1. Oct 30, 2005

### Iscariot

The carbon in living matter contains a fixed proportion of the radioactive isotope carbon-14. The carbon-14 in 1.00g of carbon from living matter has an activity of 0.250Bq. The half-life of carbon-14 is 5730. When a plant dies the proportion of carbon-14 decreases due to radioactive decay. A 1.00g sample of carbon from an ancient boat has an activity of 0.160Bq. Determine the age of the board.

Here's how I solved it...

Original Activity = 0.25Bq
Activity of Sample = 0.16Bq

Then I just calculated what's that as a ratio of the original activity...

0.16/0.25 = 0.64

Then multiplied the half time by this number:

5730 * 0.64 = 3666 years ~ 3700 years

Which is the correct answer.

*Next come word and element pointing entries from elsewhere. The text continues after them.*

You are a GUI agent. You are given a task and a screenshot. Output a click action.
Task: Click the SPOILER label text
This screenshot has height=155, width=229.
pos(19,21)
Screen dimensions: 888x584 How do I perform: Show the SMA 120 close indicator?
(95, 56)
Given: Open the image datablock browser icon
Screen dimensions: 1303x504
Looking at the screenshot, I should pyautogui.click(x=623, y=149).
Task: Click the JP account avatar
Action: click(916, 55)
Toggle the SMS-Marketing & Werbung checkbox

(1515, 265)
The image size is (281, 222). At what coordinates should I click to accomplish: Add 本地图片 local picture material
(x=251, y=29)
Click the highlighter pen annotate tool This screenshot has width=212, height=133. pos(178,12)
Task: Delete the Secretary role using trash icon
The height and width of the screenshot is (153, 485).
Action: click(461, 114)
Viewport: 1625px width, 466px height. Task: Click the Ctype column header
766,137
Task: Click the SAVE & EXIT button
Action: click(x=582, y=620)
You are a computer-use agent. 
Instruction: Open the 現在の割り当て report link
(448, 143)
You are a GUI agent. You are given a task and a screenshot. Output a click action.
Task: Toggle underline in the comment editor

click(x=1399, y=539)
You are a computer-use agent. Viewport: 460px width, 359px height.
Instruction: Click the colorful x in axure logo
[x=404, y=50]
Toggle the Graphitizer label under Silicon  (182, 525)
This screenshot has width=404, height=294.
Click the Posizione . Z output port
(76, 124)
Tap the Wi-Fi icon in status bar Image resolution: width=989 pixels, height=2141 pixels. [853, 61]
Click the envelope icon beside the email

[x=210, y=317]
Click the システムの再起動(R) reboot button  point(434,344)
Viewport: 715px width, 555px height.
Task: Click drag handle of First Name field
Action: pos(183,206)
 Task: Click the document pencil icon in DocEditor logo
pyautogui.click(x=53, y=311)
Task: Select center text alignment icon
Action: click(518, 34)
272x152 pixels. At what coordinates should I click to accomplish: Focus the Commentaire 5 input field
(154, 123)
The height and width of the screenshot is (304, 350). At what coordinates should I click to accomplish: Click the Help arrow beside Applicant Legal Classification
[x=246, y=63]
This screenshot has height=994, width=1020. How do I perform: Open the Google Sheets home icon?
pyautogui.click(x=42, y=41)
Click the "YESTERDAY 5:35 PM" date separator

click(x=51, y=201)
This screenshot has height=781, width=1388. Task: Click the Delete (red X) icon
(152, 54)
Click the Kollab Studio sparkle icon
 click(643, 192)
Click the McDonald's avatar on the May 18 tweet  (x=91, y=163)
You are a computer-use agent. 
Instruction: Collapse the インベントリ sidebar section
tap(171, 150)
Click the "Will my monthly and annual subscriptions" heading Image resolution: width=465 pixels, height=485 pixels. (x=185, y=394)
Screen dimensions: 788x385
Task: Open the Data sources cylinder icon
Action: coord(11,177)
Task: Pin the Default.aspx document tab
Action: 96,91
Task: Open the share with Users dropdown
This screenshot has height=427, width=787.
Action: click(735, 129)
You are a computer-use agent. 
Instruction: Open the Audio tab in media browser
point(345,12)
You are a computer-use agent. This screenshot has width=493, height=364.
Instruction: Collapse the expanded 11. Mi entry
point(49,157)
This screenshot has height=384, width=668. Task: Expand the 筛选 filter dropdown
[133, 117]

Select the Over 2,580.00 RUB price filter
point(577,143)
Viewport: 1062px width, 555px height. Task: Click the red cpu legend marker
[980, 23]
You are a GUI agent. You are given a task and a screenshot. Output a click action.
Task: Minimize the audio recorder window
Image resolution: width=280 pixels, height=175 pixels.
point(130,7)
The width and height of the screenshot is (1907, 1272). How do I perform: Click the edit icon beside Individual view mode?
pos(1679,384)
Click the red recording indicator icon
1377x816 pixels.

However this seems like a bit of a fluke. Especially since I've got a feeling I should be using this formula:

x = x(original) ^-(lamda)*(time)

Can anyone put my mind at ease, was my answer a fluke or is that a valid method to calculating the answer?

2. Oct 30, 2005

### big man

Well if you do it your way you aren't really considering the fact that it's an exponential decay.
I would say that you would use the activity equation given by:
$$A=A_oe^-^\lambda ^t$$
It's just as easy. Just rearrange it and then take the natural log of both sides to solve for t.
Where $$\lambda=ln(2)/T_1_/_2$$

Last edited: Oct 30, 2005
3. Oct 30, 2005

### Iscariot

Thanks a lot!!

Last edited: Oct 30, 2005